If you are a science fiction reader (like my husband is), you might have noticed a pattern throughout such literature that Artificial Intelligence being the antagonist of stories. Of course, there are a few fictional works with altruistic AIs, but they are far fewer. The fact remains that tales of science fiction and their fictional AIs offer a window to reflect upon ourselves as humankind.
In reality, though, what we commonly call “AI” is not an attempt to replicate any of the aforementioned creations of imagination. More often than not, the AIs of science fiction are self-aware & conscious; they know they are of this world. They make decisions and actions driven by this knowledge of their own existence. However, the various AI components we deal with on an everyday basis in the enterprise world are neither close to self-awareness nor attempt at that problem.
I have an anecdote to explain what I mean by this. A few years back, I happened to take an interest in neural networks. One of the fun projects I worked on was training a computer to recognize (or approximate) a hex representation from an image of color. For example, cyan must resolve to #00ffff. Here, I would like to emphasize that none of what I am about to describe was invented by me. I was merely implementing an algorithm, just as one would implement an algorithm for sorting or search. However, it is a good enough example (albeit primitive by today’s standards) to get my point across.
To teach a machine to identify a hex string from an image of color, you first need a bunch of images that represent colors. I performed the implementation expecting to resolve a hex string to one of 4 values: cyan, purple, magenta, and peach. The algorithm called for a three-level structure: a bottom layer with inputs, a ‘top’ layer with the output, and a middle layer of ‘logic’ nodes. Each input fed into every logic node and was assigned a “weight”. Each logic node, in turn, had a weighted connection to an output node. The weights act as simple multipliers, such that logic node 1 would get Input Node 1 * weight (w1,0) + Input Node 2 * weight (w2,0) and so on. All the subsequent logic nodes would also derive mathematical values from similar formulae.
The idea is that you could feed an image to the input nodes; some math would happen in the whole system. This would result in a number for each output node representing the ‘likelihood’ of that output. So, if you fed in cyan as your input, you want the value associated with the cyan output to be the highest.

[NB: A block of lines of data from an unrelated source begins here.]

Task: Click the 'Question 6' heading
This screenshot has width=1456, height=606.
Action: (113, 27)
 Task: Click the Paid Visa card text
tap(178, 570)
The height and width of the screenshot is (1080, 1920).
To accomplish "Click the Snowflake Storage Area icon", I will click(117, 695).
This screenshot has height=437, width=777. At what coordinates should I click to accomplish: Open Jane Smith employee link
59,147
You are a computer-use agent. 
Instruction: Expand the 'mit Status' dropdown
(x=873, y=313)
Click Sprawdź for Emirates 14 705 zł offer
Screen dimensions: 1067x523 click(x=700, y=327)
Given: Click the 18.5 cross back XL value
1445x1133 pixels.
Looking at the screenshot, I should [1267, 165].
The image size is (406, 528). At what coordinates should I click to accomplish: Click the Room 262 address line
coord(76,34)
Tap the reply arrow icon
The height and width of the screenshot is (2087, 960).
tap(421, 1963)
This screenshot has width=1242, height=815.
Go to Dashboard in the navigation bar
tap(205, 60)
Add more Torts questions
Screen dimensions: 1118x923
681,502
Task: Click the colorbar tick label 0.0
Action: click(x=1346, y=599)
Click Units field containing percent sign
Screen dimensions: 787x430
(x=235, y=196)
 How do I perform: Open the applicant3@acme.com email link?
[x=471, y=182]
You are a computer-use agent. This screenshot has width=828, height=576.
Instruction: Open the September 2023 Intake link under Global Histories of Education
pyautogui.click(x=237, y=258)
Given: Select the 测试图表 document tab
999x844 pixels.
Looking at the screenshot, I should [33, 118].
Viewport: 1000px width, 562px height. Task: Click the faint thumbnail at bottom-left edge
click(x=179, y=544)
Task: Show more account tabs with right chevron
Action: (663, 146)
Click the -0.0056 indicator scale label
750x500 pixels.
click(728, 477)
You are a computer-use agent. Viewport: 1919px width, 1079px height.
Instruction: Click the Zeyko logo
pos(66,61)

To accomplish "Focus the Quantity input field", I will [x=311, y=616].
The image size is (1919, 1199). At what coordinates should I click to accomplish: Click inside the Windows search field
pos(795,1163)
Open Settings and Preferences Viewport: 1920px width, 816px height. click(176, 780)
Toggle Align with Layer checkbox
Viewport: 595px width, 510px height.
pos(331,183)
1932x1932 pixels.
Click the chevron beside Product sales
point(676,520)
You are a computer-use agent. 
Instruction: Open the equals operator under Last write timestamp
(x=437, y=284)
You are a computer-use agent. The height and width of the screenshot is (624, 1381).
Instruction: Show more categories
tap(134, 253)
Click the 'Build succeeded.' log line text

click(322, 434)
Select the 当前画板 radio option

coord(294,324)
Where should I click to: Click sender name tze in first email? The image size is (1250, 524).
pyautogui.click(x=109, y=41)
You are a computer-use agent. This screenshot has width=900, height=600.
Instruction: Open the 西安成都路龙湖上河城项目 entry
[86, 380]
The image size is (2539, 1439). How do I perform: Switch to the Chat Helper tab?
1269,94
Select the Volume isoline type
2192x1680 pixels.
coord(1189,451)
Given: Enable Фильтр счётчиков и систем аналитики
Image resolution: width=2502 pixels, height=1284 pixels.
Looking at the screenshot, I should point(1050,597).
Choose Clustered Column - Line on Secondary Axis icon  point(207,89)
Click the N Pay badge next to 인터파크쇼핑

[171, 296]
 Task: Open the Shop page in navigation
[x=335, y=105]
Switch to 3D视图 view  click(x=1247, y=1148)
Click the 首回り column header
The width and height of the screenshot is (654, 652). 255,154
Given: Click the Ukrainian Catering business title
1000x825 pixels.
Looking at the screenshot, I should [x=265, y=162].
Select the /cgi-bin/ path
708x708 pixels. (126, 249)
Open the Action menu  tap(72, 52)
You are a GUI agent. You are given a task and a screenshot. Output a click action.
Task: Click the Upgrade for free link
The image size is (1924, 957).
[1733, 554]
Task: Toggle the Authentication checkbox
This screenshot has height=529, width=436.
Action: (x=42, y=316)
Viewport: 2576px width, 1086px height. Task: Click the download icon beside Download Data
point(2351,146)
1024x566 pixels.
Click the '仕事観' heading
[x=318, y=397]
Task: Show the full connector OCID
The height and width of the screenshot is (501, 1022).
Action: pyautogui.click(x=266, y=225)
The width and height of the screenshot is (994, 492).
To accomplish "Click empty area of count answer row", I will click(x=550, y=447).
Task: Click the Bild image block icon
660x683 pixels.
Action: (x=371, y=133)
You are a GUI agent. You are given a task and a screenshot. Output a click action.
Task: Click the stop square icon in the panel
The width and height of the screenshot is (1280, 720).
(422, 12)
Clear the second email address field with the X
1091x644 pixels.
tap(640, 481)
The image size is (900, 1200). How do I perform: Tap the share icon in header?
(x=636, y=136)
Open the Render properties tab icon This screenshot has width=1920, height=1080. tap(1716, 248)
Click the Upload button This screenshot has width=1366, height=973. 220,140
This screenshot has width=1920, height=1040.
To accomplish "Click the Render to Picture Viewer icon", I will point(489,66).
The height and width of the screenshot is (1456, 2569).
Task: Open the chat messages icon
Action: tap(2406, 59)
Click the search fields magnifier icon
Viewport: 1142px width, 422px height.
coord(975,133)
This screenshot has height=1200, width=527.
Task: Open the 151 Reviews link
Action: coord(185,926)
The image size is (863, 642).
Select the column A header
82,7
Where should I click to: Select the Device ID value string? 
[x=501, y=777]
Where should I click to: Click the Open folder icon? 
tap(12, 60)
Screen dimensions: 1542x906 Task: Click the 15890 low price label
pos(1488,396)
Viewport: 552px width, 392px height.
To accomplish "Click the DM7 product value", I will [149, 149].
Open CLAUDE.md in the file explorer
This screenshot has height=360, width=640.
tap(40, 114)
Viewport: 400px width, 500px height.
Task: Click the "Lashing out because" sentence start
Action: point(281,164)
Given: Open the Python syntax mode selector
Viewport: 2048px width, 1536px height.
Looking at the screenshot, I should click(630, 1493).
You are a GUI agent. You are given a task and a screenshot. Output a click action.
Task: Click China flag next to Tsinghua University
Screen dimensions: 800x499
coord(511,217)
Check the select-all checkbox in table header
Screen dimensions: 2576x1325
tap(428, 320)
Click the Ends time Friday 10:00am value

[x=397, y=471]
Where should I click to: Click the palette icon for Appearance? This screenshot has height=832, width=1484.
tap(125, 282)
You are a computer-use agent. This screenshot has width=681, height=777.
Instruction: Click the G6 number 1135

You would provide the system with a known set of inputs and outputs and a ‘correction algorithm’. The system is started up with a predefined combination of weights and fed a series of known inputs. Depending on the actual output and the desired outcome, weights are adjusted using a formula — for simplicity, something like multiply by 0.8 if the wrong output is produced, but divided by 0.8 if the right output is produced. Assuming the feedback algorithm is robust enough, the system, given sufficient time, will arrive at a combination of weights that will produce the desired output every time!
However, having done all of this, if I introduce a new desired output, say beige, and feed in its corresponding input, the system will most likely produce the wrong output. I can, however, train the system again by feeding it this new known input and output. It would arrive at a unique combination of weights that produce the required output for all the old values AND the new value.
Modern neural networks are much, much more complicated than this description, but similar intuitions still hold. One can imagine that a small system iterating over a small dataset in the example would very likely get the outcome for a previously unseen input very wrong. However, do this over a large enough dataset, with a smart enough feedback algorithm, and you could have a system that can make a good ‘guess’ for an input it has never seen before. This is called ‘supervised machine learning’, where we train a system using a labeled set of data that we already know the answers to. This is the typical “AI” at work in the enterprise space today.
This post suggests that to solve problems, such as the one described above, there is no attempt at cognition or self-awareness in play. Instead, these are robust mathematical approaches to build complex functions that can provide desired output for a given pool of inputs. Given enough horsepower and a large, varied, and accurate training set, such models can “solve” some fascinating problems. While I recognize that there are people out there working on truly cognitive AI, AI in the enterprise software industry that we use to solve our real-world problems today is far from the mystical AI characters we have created in our minds.